The indicator box, which shows the predicted location of the needle tip on the screen of the ultrasound device when the electromagnetic guidance system is used, could have influenced the results of this study. There were differences between the size of the indicator box and the radial artery, which was the cannulation target in this study. The indicator box is presented on the screen as a 5.0-mm square, but in this study, the diameters of the radial arteries were 3.5 mm (2.6–4.2 mm) in group C and 3.7 mm (2.8–4.2 mm) in group E, which are smaller than the indicator box.
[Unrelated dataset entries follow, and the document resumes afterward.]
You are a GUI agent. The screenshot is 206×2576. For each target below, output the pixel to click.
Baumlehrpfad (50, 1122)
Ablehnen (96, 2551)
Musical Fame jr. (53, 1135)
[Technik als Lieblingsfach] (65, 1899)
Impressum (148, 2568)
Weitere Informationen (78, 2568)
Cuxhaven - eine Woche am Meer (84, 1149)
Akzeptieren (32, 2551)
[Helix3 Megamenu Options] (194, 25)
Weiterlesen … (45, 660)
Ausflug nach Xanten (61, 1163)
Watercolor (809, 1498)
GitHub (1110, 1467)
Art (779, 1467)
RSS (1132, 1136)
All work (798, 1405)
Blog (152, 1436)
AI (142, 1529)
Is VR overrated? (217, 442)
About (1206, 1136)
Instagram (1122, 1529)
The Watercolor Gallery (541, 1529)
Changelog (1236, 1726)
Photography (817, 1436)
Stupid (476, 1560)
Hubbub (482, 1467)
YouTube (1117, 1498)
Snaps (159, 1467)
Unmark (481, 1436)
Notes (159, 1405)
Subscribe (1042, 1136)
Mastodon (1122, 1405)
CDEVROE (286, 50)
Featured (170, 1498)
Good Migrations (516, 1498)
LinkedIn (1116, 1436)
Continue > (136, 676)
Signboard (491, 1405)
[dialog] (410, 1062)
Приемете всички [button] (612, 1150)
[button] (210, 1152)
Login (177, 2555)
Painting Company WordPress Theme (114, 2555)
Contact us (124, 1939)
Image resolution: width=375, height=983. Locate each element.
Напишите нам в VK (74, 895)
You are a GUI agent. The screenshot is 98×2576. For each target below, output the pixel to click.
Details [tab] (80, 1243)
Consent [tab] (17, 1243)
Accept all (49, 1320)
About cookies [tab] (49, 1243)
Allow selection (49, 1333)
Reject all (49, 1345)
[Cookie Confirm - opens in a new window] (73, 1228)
Therefore, it could be difficult for the provider to exactly locate the radial artery in the centre of the indicator box during the procedure. The results in the study may differ if the target vessel were larger than the indicator box.

This study has several limitations. First, the results of this study could be influenced by the skill and experience of the provider. A novel practitioner who is not used to the procedure might rely completely on the electromagnetic guidance and do not watch the actual needle tip during the procedure, which could incur some problematic situations. The anaesthesiologist in this study performed the procedures with and without the electromagnetic guidance system more than 50 times each. Therefore, applying the results of this study to practitioners with different skills and levels of experience compared with the anaesthesiologist in this study requires careful attention, especially for novel practitioners. Second, the provider could not be blinded because the activation of the electromagnetic guidance system was displayed on the screen. Third, we excluded patients who had vascular malformations or peripheral arterial occlusive disease in this study. Therefore, the effectiveness of the electromagnetic guidance on these patients is not known. Finally, a 20-G, 1.1 × 30-mm Angiocath Plus catheter was used for radial artery cannulation in this study. If a different kind of catheter is used, the results of this study could be different.

Conclusions

In conclusion, the eZono 4000 electromagnetic guidance system improved the success rates on the first attempt and lowered the incidence of complications such as posterior wall puncture and haematoma formation during radial artery cannulation by an experienced practitioner.